§ **Your objective**: Below are the records; restate word for word the lines from the first through the one containing "Click the help", and only those.

§ **Dataset records**:
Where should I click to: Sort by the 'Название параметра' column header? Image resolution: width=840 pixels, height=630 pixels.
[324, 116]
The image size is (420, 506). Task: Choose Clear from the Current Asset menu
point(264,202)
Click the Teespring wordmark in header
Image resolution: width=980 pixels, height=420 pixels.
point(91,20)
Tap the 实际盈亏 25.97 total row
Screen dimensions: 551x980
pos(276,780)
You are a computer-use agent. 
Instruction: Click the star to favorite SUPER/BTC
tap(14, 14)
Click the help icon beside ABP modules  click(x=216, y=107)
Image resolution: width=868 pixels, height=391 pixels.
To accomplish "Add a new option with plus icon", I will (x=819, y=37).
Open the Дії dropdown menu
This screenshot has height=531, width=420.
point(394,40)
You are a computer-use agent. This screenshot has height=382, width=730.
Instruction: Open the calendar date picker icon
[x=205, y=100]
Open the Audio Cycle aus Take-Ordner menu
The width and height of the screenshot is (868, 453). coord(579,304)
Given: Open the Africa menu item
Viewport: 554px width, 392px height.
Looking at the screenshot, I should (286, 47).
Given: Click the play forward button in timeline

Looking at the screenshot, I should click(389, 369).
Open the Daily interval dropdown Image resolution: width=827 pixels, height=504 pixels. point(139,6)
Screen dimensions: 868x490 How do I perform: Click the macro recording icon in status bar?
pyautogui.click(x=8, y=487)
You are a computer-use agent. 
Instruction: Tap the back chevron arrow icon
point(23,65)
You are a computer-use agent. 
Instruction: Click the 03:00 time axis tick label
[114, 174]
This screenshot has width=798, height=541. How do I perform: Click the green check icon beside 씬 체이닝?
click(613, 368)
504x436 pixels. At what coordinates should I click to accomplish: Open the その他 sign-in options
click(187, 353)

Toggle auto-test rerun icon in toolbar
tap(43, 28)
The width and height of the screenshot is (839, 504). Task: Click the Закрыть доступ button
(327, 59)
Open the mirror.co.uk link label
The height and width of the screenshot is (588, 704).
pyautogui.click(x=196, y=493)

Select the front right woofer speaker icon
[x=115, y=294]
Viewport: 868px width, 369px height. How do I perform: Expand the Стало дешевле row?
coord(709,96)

§ **Result for this exercise**:
Where should I click to: Sort by the 'Название параметра' column header? Image resolution: width=840 pixels, height=630 pixels.
[324, 116]
The image size is (420, 506). Task: Choose Clear from the Current Asset menu
point(264,202)
Click the Teespring wordmark in header
Image resolution: width=980 pixels, height=420 pixels.
point(91,20)
Tap the 实际盈亏 25.97 total row
Screen dimensions: 551x980
pos(276,780)
You are a computer-use agent. 
Instruction: Click the star to favorite SUPER/BTC
tap(14, 14)
Click the help icon beside ABP modules  click(x=216, y=107)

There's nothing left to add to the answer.